§ **Work instructions**
Only one stretch of the data below is needed. Output the lines from the one with "You are a GUI" up to and including the one with "Open the notifications", exactly as they stand.

§ **Record excerpts**
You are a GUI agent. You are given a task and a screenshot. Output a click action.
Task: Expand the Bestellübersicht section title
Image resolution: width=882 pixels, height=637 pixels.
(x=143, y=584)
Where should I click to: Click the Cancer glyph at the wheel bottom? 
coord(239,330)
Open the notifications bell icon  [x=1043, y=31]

==

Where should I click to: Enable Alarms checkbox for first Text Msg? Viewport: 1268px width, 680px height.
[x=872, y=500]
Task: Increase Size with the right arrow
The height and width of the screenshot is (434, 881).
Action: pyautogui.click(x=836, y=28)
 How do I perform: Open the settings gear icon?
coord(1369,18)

§ **Result**
You are a GUI agent. You are given a task and a screenshot. Output a click action.
Task: Expand the Bestellübersicht section title
Image resolution: width=882 pixels, height=637 pixels.
(x=143, y=584)
Where should I click to: Click the Cancer glyph at the wheel bottom? 
coord(239,330)
Open the notifications bell icon  [x=1043, y=31]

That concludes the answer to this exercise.